_Work item:_
Look for the line with "Where should I" in the data below, then reproduce word for word that line and every line after it. Leave out all pictures and add nothing.

_Task inputs:_
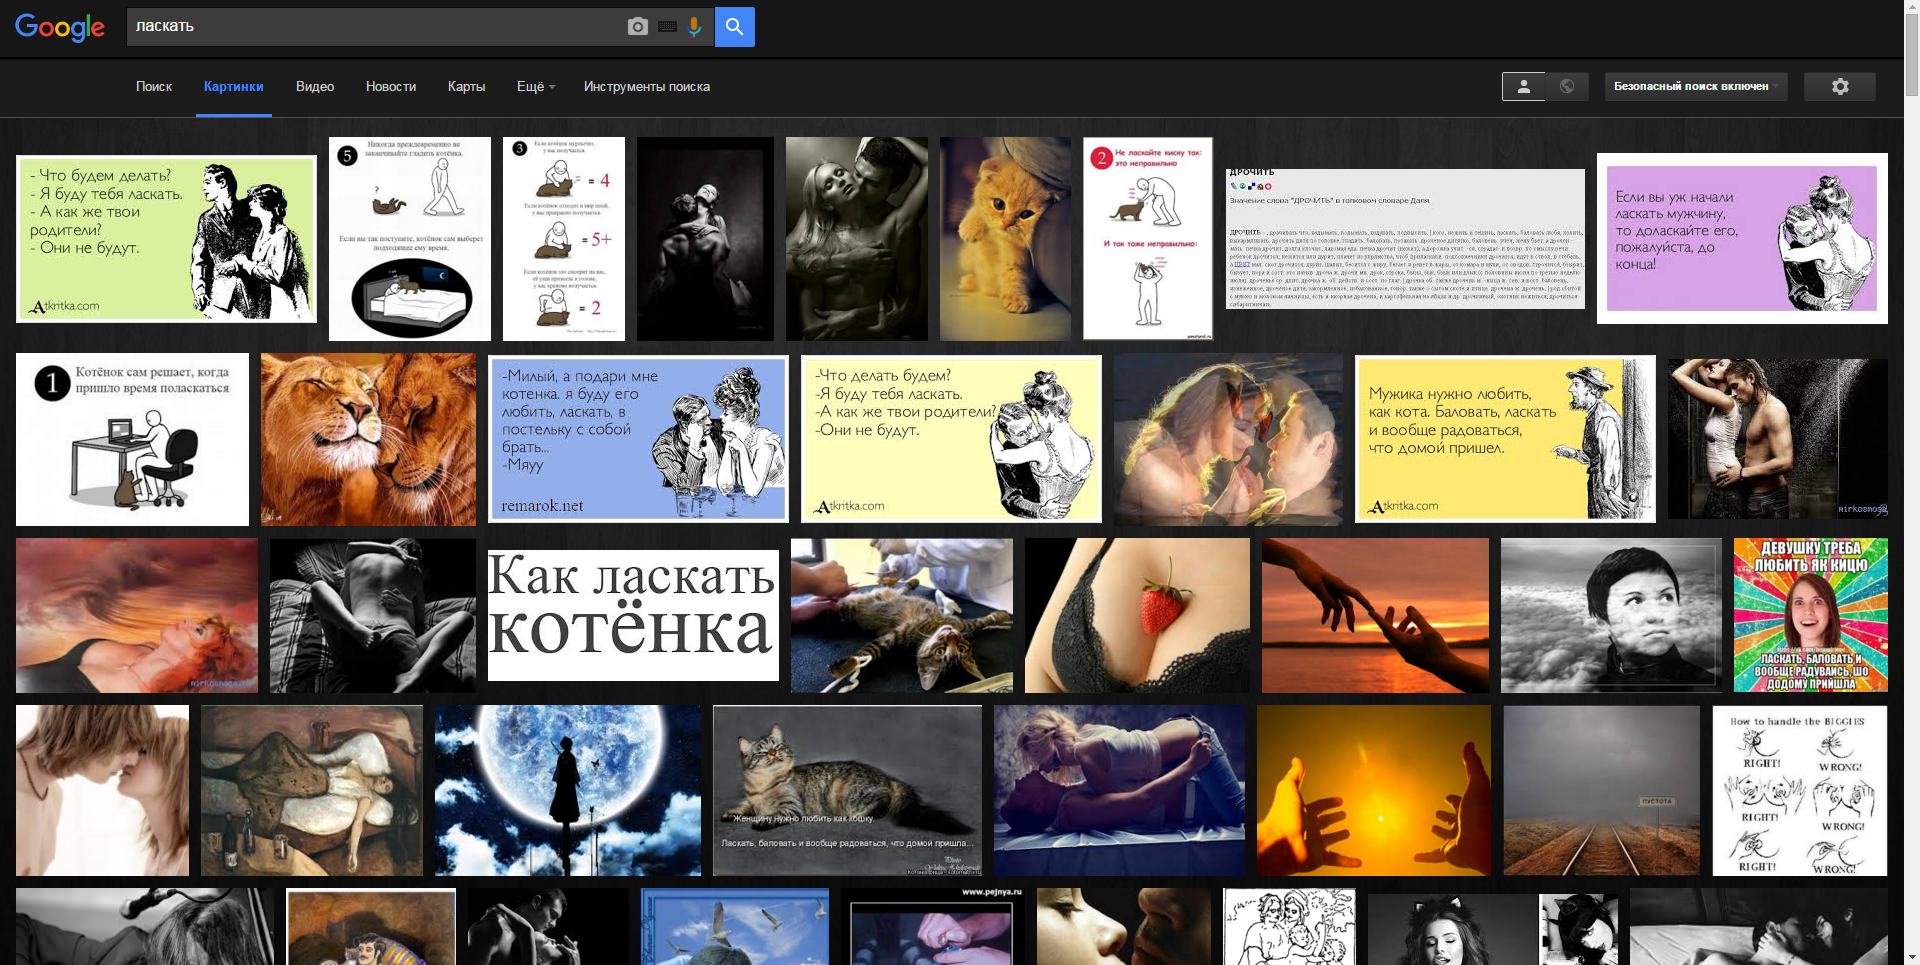Open the on-screen keyboard icon
This screenshot has height=965, width=1920.
tap(667, 27)
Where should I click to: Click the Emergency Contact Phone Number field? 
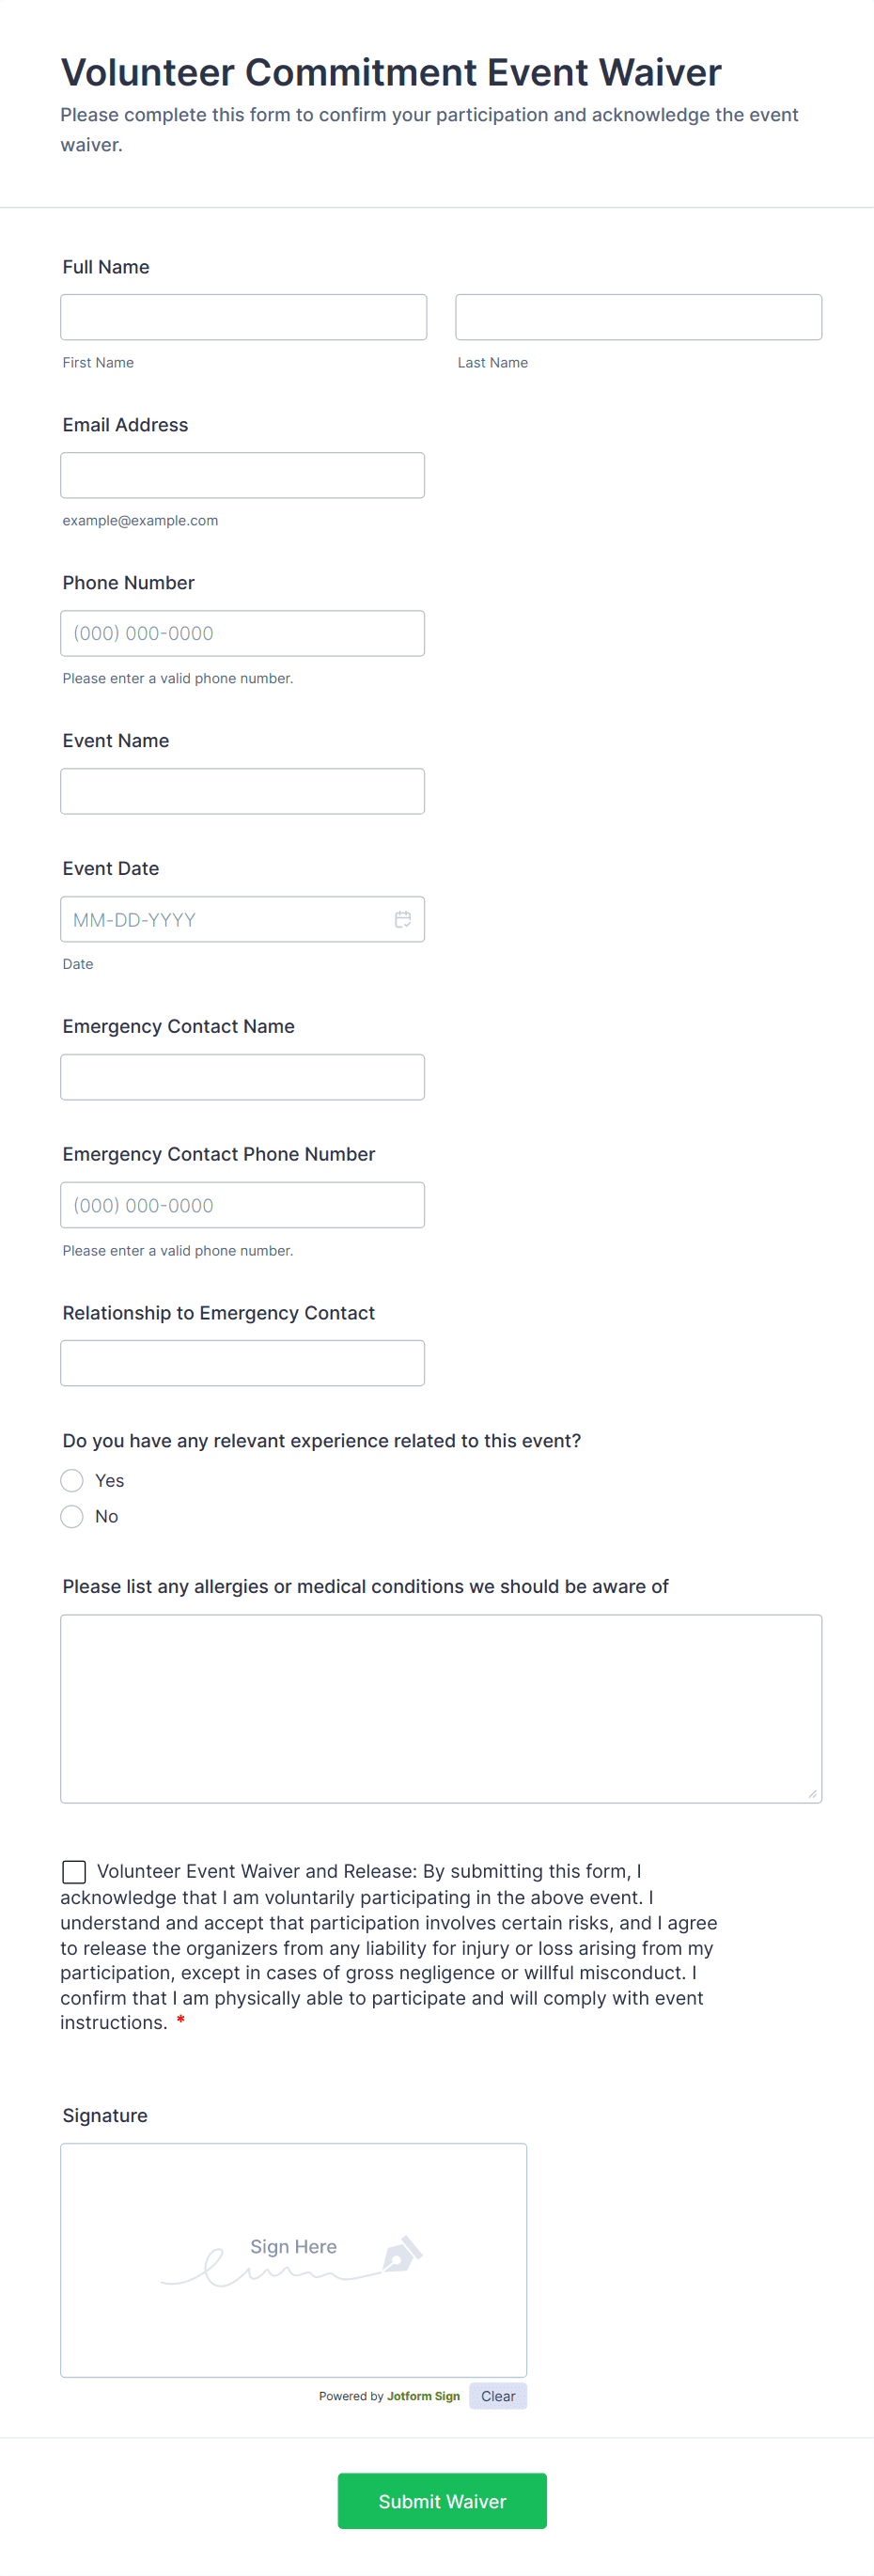point(242,1205)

_Worked solution:_
Where should I click to: Click the Emergency Contact Phone Number field? 
point(242,1205)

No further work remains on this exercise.